All the ingredients of a dark speculative tale imperfectly assembled.

A mercenary’s life is upended by the appearance of his (perhaps) daughter and a series of attendant problems.

The narrator of Chaon’s disappointing fourth novel is a 50-year-old fixer/courier hired to perform “petty acts of industrial espionage or [mess] with the results of a local school board election.” (The near-future U.S. is mostly offscreen, but pandemics, recessions, and blockades led by hair-trigger private militias are disruptive enough to necessitate such independent contractors.) Billy (one of his many aliases) is interrupted on the road by repeated calls from Cammie, a young woman claiming not only that she’s his daughter via a sperm donation made in his youth, but that he has many more offspring besides. Billy is troubled not just by the news, but by the breach of security that allowed Cammie to reach him, and plenty more paranoia ensues.
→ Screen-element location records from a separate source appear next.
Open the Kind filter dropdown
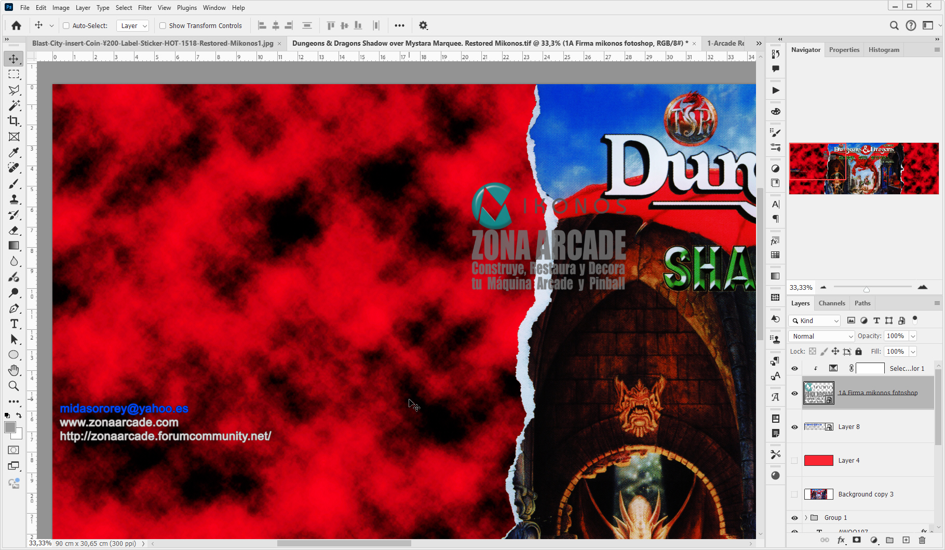This screenshot has height=550, width=945. 814,320
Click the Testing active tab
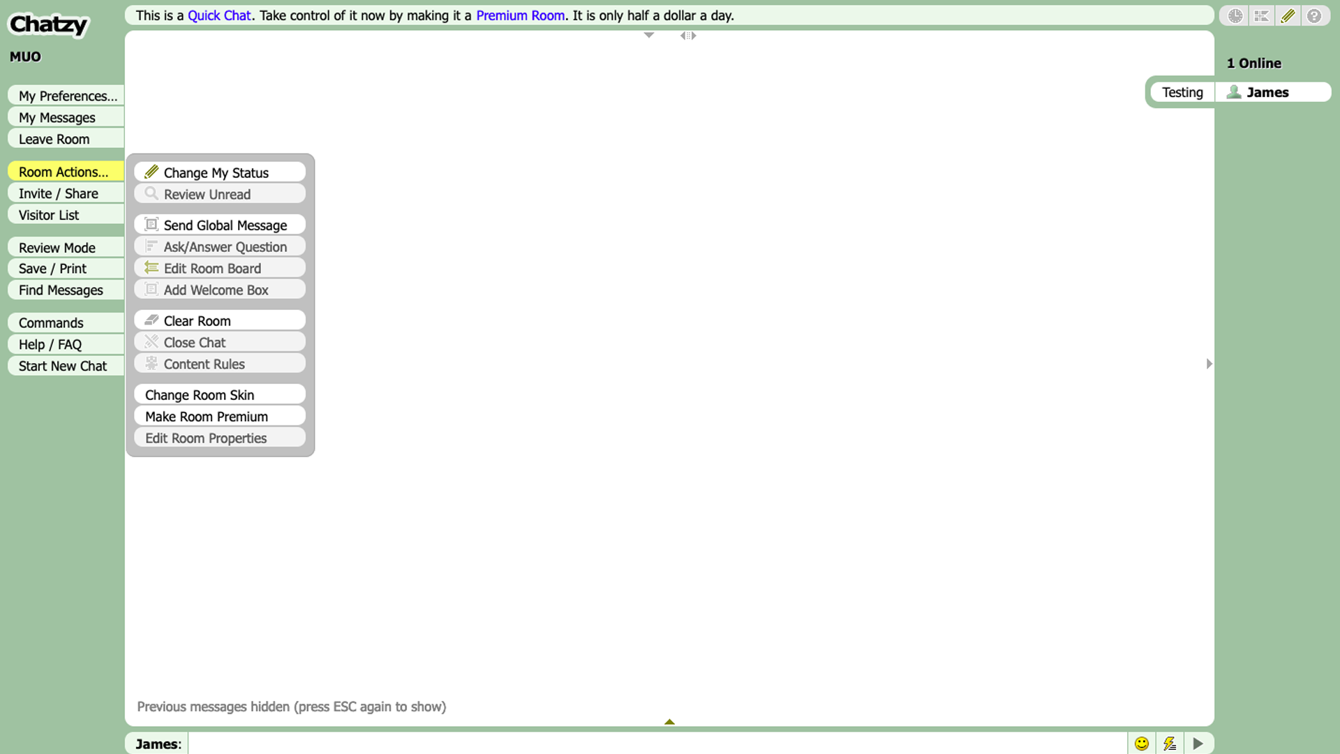This screenshot has height=754, width=1340. coord(1181,91)
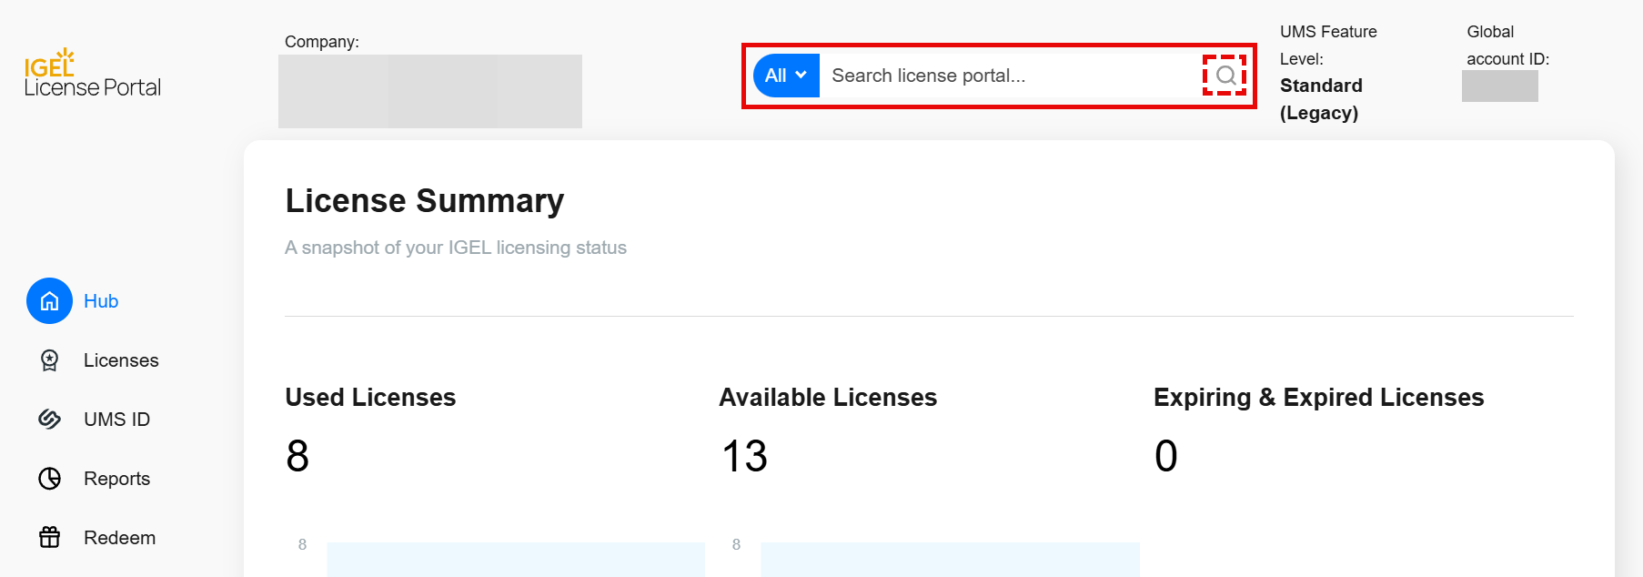Navigate to the Redeem section

[x=119, y=537]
Is Cammie an agent of somebody he’s fallen afoul of or a bot? Flashbacks to Billy’s past explain his various reasons for anxiety, from his mother on down, and Chaon gives his lead an appealingly noirish, skeptical voice. In his earlier fiction, Chaon demonstrated a talent for conjuring dark moods and characters with fractured families, so a dystopian tale that reshuffles traditional stories about midlife crises and long-lost children would seem a fine fit for him. But this novel never quite finds its footing, shifting from backstory to an increasingly convoluted assortment of cult types and mercenaries; it doesn’t help that the central relationship between Billy and Cammie is conducted via phone, which brings a chilly distance to the narrative. The technology Chaon imagines is diverting—large, menacing, farm-protecting robots, suspiciously adorable surveillance drones—but the most tender relationship is a B-plot involving Billy and his dog, whose travails are sometimes more interesting than the humans'.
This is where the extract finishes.